In contrast to the inability of T to mediate various androgen-dependent events during sexual development, the biology of hair growth offers an example of the different effects that androgens exert on the proliferation of similar populations of epithelial cells. Specifically, T can stimulate facial hair growth, but causes the regression of scalp hair in aging individuals (75). Hair follicles are intimately associated with the mesenchymally-derived dermal papilla which is believed to provide an important influence on the follicular proliferation. Several lines of evidence support the role of androgens in controlling growth of hair follicles through modulation of the dermal papilla activity: 1) AR has been identified by both ligand binding assay (76) and by immunohistochemical staining in the dermal papilla (77); 2) dermal papillae from androgen-dependent hair follicles contain a greater number of AR than those in non-balding areas (78); 3) in primary dermal papilla cell lines from either androgen-dependent (i.e., beard) or -independent (i.e., non-balding scalp) hair follicles, only the beard dermal papilla-derived cells were able to synthesize DHT when T was added to the media (75); 4) the level of 5a-reductase varied between hair follicles from frontal and occipital sites (79); and 5) dermal papilla can produce extracellular matrix components and mitogenic factors (75). Taken together, these findings suggest that androgen, via the AR, can indirectly mediate an effect on hair follicle proliferation through modulating dermal papilla activity. Though these data do not explain how T modulates cell proliferation in hair follicles, the differences in androgen metabolism and AR expression may, in part, account for the opposite proliferative responses observed in various epithelial tissues. The effect of androgens on cell proliferation in hair follicles may be regulated through regulation of expression of growth factors. Androgens can modulate expression of a variety of growth factors in the prostate stroma.
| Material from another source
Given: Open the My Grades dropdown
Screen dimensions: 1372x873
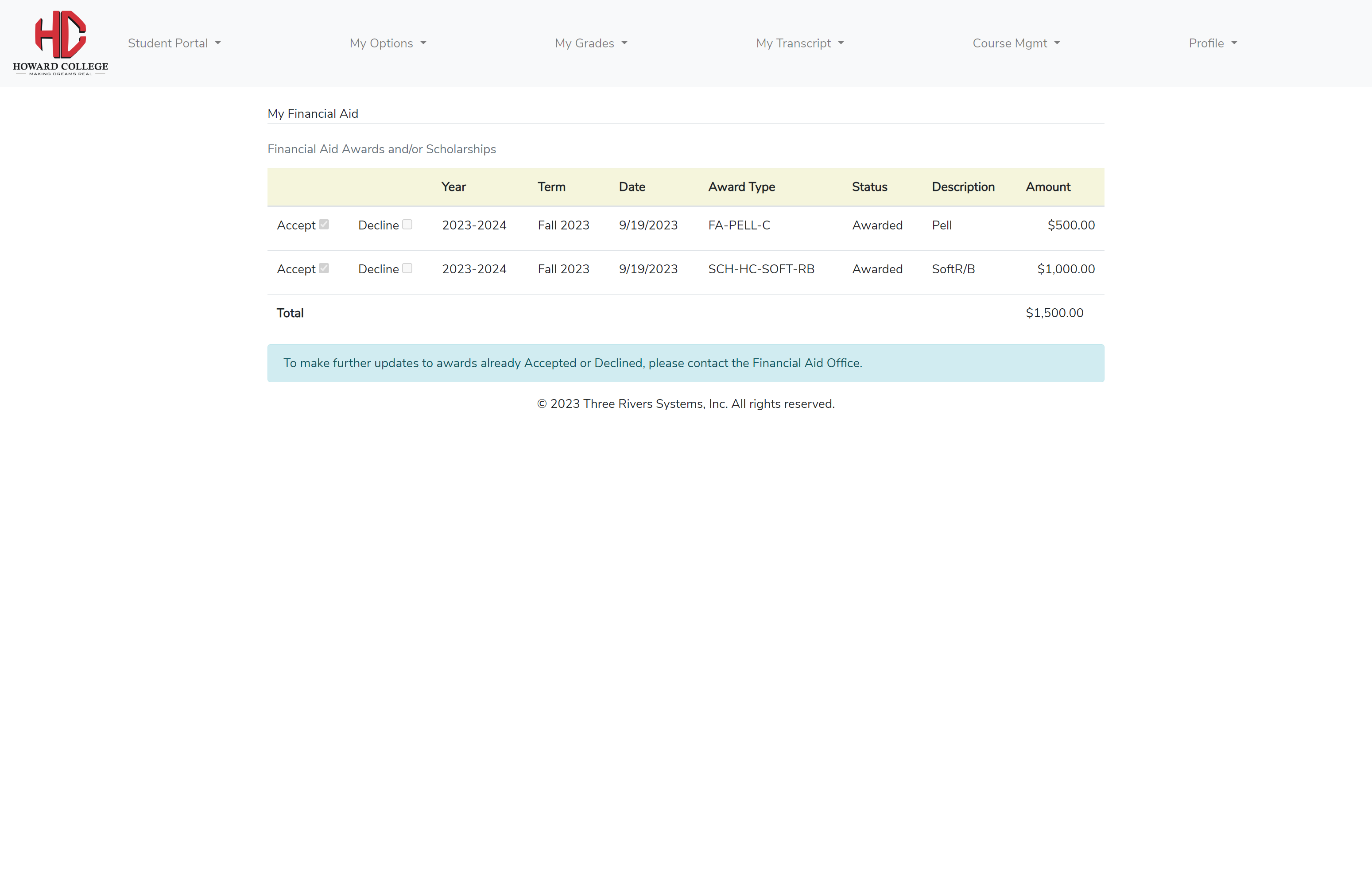Looking at the screenshot, I should click(591, 43).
Mesenchymal-epithelial interactions are critical in the development of prostate tissue (reviewed in (80)). Prostate mesenchyme, when coincubated with Sertoli cells, synthesizes extracellular matrix in an androgen-independent manner; however, when exposed to androgen it produces a diffusible substance similar in action to P-Mod-S (81). P-Mod-S, a protein secreted by peritubular cells, can activate a variety of responses such as inhibin production and aromatase activity in Sertoli cells. Its effect on the prostate epithelia is currently unknown; however, it may also stimulate the activity similar to that observed in Sertoli cells thus accounting for one mechanism of mesenchymal-epithelial interaction within the prostate. Gleave et al. demonstrated that prostate fibroblasts secrete a diffusible substance which can stimulate the growth of LNCaP prostate carcinoma cells (82). Androgen deprivation mediated by castration resulted in expression of tenascin in the rat prostate (83).